O megashow de Shakira em Copacabana, realizado em maio de 2026, não foi apenas um evento cultural de grande porte. Foi, sobretudo, uma demonstração concreta de como a economia contemporânea é profundamente impactada pela chamada indústria da experiência. Em um cenário global em que cidades competem por visibilidade, turismo e investimentos, o Rio de Janeiro apresentou ao mundo um case emblemático de como entretenimento, estratégia pública e iniciativa privada podem convergir em resultados expressivos.
Com público estimado em cerca de 2 milhões de pessoas, o evento entrou para a história como um dos maiores da carreira da artista e um dos maiores já realizados na praia de Copacabana. Mais do que números impressionantes de público, o impacto econômico chama ainda mais atenção. Estudos da Prefeitura do Rio indicam que o show movimentou aproximadamente de R$ 776 milhões a R$ 800 milhões na economia local, impulsionando setores como hotelaria, alimentação, transporte e comércio. Trata-se de um retorno expressivo, especialmente quando comparado ao investimento público estimado em cerca de R$ 15 milhões a R$ 20 milhões para viabilizar o evento.
Esse efeito multiplicador reforça um ponto central para a gestão pública moderna: eventos estratégicos não devem ser vistos como despesas, mas como investimentos. A lógica é semelhante à de grandes feiras internacionais ou eventos esportivos, em que o retorno indireto, muitas vezes, supera em múltiplas vezes o aporte inicial.
Outro aspecto relevante é a projeção internacional. Além da cobertura massiva da imprensa global, estimativas apontam que o evento gerou centenas de milhões de dólares em mídia espontânea, ampliando a exposição do Rio como destino turístico e cultural. Em um mundo cada vez mais orientado pela economia da atenção, essa visibilidade tem valor estratégico inestimável.

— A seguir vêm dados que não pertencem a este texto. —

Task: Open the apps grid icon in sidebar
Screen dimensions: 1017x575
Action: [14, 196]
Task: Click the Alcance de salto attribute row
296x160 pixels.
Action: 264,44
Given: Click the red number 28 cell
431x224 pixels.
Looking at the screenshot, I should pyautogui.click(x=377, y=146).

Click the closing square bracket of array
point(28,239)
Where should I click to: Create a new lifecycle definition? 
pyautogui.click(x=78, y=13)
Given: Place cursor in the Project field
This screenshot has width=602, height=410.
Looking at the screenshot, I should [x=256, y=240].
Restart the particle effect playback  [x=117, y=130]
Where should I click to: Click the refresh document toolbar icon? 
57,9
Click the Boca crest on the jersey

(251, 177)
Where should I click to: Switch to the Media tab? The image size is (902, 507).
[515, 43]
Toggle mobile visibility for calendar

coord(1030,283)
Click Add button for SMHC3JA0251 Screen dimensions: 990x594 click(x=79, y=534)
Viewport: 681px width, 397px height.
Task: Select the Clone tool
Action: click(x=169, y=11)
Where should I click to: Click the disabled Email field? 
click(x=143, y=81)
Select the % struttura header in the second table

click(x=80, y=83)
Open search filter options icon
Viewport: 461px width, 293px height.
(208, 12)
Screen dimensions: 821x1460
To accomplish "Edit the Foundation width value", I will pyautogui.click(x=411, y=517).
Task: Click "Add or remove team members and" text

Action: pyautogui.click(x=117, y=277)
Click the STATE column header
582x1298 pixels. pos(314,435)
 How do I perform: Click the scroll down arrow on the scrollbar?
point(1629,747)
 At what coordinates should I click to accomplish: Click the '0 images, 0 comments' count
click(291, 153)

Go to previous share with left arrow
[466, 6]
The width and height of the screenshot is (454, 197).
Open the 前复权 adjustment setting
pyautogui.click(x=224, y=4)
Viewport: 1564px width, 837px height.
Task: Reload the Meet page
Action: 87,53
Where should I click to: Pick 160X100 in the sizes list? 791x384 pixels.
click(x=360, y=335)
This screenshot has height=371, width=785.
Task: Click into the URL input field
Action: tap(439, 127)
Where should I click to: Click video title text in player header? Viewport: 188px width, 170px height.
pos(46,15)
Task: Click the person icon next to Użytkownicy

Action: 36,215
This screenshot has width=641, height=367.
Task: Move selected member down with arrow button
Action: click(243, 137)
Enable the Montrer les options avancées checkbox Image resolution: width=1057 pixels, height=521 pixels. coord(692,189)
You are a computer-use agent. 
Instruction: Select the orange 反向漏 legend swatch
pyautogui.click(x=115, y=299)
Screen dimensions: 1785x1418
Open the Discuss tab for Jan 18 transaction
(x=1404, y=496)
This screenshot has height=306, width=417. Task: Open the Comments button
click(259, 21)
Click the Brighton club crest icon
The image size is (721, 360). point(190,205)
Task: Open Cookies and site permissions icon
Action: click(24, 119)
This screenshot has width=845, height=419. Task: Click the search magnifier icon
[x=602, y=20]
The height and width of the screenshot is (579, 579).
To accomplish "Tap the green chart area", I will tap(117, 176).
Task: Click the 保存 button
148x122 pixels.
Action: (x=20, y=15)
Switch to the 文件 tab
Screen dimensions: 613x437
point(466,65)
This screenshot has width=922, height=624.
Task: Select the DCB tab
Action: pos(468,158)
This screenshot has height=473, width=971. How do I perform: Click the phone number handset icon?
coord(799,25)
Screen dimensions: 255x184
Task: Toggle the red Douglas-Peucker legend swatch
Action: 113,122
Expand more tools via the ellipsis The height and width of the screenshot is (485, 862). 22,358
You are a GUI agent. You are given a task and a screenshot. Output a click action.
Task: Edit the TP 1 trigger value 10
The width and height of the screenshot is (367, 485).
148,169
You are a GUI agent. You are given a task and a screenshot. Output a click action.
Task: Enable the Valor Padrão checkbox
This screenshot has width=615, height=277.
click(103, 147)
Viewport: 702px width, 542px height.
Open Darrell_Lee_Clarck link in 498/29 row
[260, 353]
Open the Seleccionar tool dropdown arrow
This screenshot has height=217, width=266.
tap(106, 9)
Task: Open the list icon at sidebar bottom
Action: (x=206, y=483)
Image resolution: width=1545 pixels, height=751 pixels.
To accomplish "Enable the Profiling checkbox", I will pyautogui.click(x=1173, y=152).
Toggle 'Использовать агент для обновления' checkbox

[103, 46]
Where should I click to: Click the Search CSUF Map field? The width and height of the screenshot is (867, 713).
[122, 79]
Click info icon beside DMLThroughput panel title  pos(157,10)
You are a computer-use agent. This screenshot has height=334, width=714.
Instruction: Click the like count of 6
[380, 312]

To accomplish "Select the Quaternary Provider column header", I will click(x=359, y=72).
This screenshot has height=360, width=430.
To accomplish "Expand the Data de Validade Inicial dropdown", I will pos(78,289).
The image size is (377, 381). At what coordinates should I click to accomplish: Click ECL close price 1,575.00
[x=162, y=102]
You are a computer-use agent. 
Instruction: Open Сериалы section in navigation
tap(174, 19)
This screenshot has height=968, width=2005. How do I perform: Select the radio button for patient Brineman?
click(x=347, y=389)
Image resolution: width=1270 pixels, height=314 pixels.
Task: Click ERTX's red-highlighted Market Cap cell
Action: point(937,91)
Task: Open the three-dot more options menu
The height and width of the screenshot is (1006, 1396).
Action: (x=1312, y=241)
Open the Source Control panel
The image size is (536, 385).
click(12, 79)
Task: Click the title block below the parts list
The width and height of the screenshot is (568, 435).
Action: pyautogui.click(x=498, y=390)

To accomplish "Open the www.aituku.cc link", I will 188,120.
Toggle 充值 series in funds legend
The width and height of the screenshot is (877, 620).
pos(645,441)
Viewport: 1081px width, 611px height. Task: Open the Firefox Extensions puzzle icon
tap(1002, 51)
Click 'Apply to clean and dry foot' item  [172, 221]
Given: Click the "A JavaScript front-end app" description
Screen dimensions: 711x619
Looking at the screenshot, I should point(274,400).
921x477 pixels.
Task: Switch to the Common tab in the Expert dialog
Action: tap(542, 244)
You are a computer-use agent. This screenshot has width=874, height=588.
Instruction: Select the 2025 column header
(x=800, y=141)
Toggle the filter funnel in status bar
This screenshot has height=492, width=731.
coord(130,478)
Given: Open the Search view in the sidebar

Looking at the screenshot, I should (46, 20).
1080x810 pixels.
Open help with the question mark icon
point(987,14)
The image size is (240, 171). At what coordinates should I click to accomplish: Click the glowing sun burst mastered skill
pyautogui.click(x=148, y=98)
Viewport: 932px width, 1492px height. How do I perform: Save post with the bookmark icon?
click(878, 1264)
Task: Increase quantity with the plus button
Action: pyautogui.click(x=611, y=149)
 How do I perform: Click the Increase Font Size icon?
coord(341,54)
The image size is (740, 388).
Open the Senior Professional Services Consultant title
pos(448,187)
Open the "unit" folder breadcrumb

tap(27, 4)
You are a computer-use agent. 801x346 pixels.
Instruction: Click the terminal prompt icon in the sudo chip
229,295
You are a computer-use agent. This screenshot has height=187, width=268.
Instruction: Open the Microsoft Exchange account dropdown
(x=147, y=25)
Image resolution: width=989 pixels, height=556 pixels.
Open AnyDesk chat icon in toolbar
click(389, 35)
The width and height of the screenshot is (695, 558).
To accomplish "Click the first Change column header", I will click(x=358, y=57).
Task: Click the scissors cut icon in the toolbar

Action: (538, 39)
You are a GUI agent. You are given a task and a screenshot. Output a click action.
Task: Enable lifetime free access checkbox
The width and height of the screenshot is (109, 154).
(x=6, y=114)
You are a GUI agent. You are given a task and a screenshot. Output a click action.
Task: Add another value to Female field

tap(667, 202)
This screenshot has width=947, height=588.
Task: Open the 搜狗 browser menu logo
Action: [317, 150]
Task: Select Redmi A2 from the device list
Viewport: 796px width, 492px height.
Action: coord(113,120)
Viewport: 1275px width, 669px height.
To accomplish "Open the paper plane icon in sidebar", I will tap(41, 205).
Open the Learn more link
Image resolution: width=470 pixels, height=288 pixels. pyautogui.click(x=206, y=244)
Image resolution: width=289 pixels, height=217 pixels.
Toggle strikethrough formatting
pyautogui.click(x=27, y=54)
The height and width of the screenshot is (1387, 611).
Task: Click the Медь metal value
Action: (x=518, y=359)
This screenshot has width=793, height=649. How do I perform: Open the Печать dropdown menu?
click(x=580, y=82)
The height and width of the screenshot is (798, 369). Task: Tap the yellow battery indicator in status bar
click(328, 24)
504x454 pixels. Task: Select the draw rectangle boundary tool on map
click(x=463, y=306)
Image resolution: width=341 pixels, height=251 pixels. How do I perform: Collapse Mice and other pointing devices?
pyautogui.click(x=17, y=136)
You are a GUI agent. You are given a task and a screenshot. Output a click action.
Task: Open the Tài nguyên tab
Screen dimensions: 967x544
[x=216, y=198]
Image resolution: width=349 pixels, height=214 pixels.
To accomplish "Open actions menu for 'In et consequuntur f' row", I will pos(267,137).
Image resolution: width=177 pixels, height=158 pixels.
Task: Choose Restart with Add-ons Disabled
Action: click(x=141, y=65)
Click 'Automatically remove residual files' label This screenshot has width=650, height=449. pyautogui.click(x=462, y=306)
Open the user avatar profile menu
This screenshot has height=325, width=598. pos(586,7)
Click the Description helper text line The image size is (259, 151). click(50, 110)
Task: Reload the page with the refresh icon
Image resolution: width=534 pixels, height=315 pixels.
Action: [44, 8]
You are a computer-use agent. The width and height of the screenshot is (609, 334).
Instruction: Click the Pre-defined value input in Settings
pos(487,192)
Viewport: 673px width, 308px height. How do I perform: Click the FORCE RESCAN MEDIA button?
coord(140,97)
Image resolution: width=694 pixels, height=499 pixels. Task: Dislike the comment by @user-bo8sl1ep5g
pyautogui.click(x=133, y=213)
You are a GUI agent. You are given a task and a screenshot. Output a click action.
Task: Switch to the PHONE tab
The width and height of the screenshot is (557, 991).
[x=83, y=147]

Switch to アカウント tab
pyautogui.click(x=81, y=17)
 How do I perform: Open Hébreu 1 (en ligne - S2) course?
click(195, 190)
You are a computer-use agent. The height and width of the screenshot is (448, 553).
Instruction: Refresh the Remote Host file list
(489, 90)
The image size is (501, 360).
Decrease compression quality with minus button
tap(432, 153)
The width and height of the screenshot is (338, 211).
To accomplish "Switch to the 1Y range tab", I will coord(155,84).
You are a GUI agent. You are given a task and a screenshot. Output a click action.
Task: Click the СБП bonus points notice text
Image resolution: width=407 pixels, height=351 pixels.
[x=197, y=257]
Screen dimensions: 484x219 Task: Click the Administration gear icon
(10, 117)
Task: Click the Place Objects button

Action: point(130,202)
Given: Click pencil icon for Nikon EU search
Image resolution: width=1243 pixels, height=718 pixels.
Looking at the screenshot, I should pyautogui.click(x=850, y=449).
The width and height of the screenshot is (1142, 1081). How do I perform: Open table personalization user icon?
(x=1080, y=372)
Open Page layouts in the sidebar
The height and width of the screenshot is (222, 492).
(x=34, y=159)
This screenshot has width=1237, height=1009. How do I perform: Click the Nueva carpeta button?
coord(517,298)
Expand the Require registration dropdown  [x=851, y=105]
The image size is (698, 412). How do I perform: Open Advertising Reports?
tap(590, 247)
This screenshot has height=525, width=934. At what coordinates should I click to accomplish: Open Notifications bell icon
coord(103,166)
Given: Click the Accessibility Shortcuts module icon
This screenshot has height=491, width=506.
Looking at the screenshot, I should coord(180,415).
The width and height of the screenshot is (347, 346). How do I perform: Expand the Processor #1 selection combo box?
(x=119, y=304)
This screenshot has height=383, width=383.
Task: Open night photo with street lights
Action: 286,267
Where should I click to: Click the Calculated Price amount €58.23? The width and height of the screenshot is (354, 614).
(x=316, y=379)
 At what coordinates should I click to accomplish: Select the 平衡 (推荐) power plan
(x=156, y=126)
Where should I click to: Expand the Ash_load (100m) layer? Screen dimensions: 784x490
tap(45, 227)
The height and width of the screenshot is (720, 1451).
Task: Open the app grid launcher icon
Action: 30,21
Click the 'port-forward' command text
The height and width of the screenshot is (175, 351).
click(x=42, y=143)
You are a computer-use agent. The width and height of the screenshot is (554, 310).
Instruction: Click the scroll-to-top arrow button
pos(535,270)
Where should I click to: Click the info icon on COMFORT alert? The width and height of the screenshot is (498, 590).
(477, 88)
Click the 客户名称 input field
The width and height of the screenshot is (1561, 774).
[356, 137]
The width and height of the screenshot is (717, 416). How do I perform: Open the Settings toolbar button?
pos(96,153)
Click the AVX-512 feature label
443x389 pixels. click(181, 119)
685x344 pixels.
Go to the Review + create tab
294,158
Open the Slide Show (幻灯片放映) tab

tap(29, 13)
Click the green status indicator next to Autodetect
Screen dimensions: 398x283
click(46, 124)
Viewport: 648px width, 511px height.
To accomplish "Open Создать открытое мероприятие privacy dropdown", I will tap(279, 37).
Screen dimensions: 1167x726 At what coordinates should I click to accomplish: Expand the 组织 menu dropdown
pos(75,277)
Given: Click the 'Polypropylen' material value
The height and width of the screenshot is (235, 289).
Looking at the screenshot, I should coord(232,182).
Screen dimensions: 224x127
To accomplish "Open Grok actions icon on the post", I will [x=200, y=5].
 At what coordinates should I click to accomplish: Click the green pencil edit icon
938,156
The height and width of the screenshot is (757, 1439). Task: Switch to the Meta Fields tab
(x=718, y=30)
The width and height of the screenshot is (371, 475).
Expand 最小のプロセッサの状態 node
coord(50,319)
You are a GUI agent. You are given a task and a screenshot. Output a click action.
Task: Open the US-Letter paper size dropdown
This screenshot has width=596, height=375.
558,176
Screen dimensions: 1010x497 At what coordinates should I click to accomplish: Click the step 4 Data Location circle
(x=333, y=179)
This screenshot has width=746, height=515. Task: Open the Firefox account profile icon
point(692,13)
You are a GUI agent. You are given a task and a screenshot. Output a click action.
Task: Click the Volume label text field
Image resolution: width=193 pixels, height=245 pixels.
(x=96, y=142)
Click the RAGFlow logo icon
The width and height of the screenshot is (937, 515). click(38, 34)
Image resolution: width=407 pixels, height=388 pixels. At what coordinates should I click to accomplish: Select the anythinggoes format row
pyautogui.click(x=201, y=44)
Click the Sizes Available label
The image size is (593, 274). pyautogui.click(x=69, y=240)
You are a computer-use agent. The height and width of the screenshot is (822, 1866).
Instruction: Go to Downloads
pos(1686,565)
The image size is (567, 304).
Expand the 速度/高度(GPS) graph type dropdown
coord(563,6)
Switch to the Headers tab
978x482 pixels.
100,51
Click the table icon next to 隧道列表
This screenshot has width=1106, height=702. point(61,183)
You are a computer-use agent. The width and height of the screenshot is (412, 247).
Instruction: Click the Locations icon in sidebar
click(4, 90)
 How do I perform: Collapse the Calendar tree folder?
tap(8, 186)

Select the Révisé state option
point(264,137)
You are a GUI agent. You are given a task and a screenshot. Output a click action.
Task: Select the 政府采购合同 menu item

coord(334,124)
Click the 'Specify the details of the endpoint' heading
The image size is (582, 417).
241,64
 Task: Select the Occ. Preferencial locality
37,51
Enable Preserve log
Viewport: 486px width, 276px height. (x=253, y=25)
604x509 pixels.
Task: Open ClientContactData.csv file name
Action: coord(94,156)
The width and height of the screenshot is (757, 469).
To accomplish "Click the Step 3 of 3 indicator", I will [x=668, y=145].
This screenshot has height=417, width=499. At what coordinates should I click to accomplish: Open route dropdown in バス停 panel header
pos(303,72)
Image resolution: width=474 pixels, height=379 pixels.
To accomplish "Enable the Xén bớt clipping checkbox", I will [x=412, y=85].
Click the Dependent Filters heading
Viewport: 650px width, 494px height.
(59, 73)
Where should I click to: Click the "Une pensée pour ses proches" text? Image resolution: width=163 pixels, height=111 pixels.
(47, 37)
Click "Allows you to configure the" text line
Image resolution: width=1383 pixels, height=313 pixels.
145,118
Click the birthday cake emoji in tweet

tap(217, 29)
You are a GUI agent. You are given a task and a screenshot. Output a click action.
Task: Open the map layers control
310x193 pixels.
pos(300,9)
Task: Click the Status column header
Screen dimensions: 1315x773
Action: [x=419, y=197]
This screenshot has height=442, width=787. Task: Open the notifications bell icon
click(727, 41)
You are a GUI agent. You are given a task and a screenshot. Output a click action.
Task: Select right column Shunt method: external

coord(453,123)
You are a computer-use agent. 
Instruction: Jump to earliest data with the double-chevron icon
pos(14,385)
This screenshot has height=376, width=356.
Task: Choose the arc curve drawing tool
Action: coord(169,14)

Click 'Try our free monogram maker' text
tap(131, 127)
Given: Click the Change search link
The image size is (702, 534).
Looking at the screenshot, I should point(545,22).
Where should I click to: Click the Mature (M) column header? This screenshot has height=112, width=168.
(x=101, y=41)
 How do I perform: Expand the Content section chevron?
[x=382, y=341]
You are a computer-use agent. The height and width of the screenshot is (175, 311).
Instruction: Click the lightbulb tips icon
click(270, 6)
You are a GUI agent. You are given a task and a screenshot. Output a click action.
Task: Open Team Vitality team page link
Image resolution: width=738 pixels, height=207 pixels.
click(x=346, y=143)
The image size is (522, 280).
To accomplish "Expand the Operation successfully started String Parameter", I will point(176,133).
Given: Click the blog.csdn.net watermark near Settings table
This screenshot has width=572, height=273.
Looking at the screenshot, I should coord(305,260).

O show também evidencia uma tendência crescente conhecida como “gig tripping”, em que turistas escolhem seus destinos com base em grandes eventos musicais. Esse movimento já havia sido observado em apresentações anteriores de artistas como Madonna e Lady Gaga na mesma cidade, consolidando o Rio como um dos principais palcos globais de megashows.
Do ponto de vista da administração, o caso reforça a importância do planejamento integrado. A realização de um evento dessa magnitude exige coordenação entre diferentes esferas do poder público, infraestrutura urbana adequada, segurança, logística e articulação com o setor privado. Quando bem executado, o resultado transcende o entretenimento e se traduz em desenvolvimento econômico, geração de renda e fortalecimento da imagem institucional da cidade.
Para gestores e administradores, fica uma lição clara: investir em experiências de grande escala, quando alinhado a uma estratégia consistente, pode ser um poderoso motor de crescimento. O espetáculo, nesse contexto, deixa de ser apenas um momento efêmero e passa a ser um ativo econômico relevante.
O Rio de Janeiro entendeu isso. E mostrou, mais uma vez, que sabe transformar cultura em desenvolvimento.